Quindi in sostanza non è possibile una vita in cui ci si limiti a comunicare esperienze, è necessario anche confrontare argomenti. Questo perché nella vita non ci sono soltanto cose certe, non c’è soltanto l’ambito del certo, dove è fondamentale l’esperienza e dove è fondamentale che ci sia un atteggiamento di stupore, di silenzio, di accettazione di un Dato; ma c’è anche l’ambito del probabile dove è necessario esercitare quella razionalità che un credente ha in comune con tutti gli esseri umani e a questo livello è inevitabile confrontare (auspicabilmente in modo benevolo) gli argomenti che uno ha con gli argomenti che altri hanno.
una obiezione ambigua
L’obiezione che argomentando non si convince nessuno, contiene un ambiguità. ossia da una parte è vero che l’argomentazione da sola, e soprattutto un argomentazione fatta in modo non benevolo e non all’interno di un orizzonte di stupore per un dato, può essere non solo inutile, ma addirittura controproducente. Tuttavia questo non significa che qualsiasi confronto di argomenti sia intrinsecamente negativo. E per quanto riguarda la sua utilità occorre valutare se questa obiezione non nasconda una pretesa. La pretesa cioè di misurare quanto è utile quello che diciamo. Al riguardo credo che fosse molto giusto quello che un mio amico rispose al suo suocero quando quest’ultimo gli chiese se avrebbe potuto dirgli qualcosa che secondo lui non andava riguardo alla vita coniugale. La sua risposta fu che il suocero poteva dire tutto quello che voleva, senza porsi dei limiti, Ma poi decideva lui (ossia il genero). Questa sembra la formula corretta: dire tutto quello che uno pensa, senza pretendere dall’altro, ma accettando che poi l’altro si comporti da persona umana, cioè giustamente pretenda di essere convinto di quello che fa.

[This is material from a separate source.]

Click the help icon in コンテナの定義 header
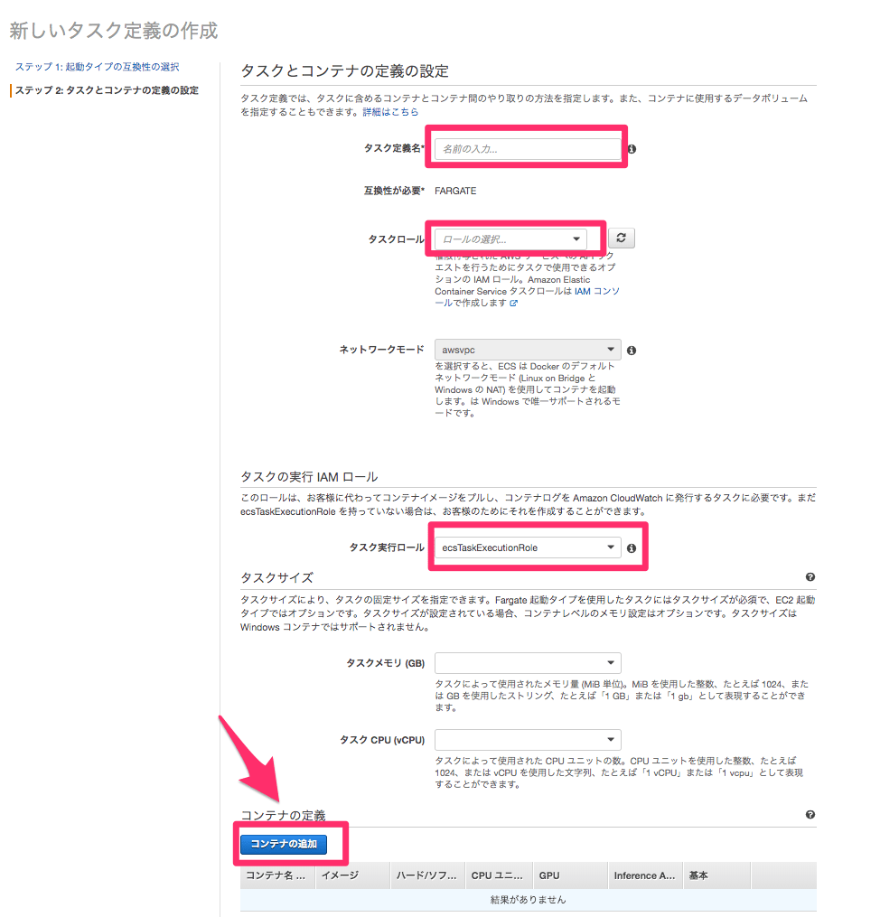tap(810, 815)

Il motivo per cui uno deve prendere sul serio anche dal punto di vista razionale le critiche che gli vengono rivolte non è che, rispondendo a tali critiche in modo razionale, argomentato, uno pretenda di convincere l’altro. L’importante è che uno, spiegando le proprie ragioni nel miglior modo possibile, metta l’altro nelle migliori condizioni per poter capire. Poi è chiaro che in ultima analisi l’altro rimane comunque libero. E la libertà, lo sappiamo, davanti non solo alle stesse ragioni, ma addirittura davanti agli stessi fatti, può reagire in modo non solo diverso, ma anche diametralmente opposto: davanti alla risurrezione di Lazzaro alcuni credettero in Cristo, altri decisero, all’opposto, che andava fatto fuori. Perciò: uno ha il dovere di spiegarsi nel miglior modo possibile, attivando tutta la propria umanità, razionalità inclusa; poi se l’altro se ne lasci provocare o meno, a un certo punto è un suo problema(1) .
in conclusione
Sarebbe forse bello un mondo in cui si potesse avere a che fare solo con l'oro del certo (di ciò che è certo, essendo esperienza), e in cui gli esseri umani potessero semplicemente comunicarsi delle esperienze (dei fatti particolari). Ma il nostro mondo non è fatto così: abbiamo quotidianamente e inevitabilmente a che fare, oltre che col certo, con l'oro del certo, anche col probabile, con il bronzo, il ferro e magari il fango, del probabile: e sul probabile non può bastare condividere esperienze, ma occorre confrontare argomenti (in base anche a concetti universali).
L'importante è farlo nel modo più dialogico e benevolo possibile. Ricordando che siamo tutti membri di una stessa grande famiglia. Anzi di un unico Corpo.
Poi, certo, ci saranno anche persone con cui discutere risulterà troppo sgradevole perché ne valga la pena. Ma ciò non può essere deciso una volta per tutte e applicato in modo meccanico e schematico. Occorre l'umiltà di guardare all'altro per quello che è in quel momento.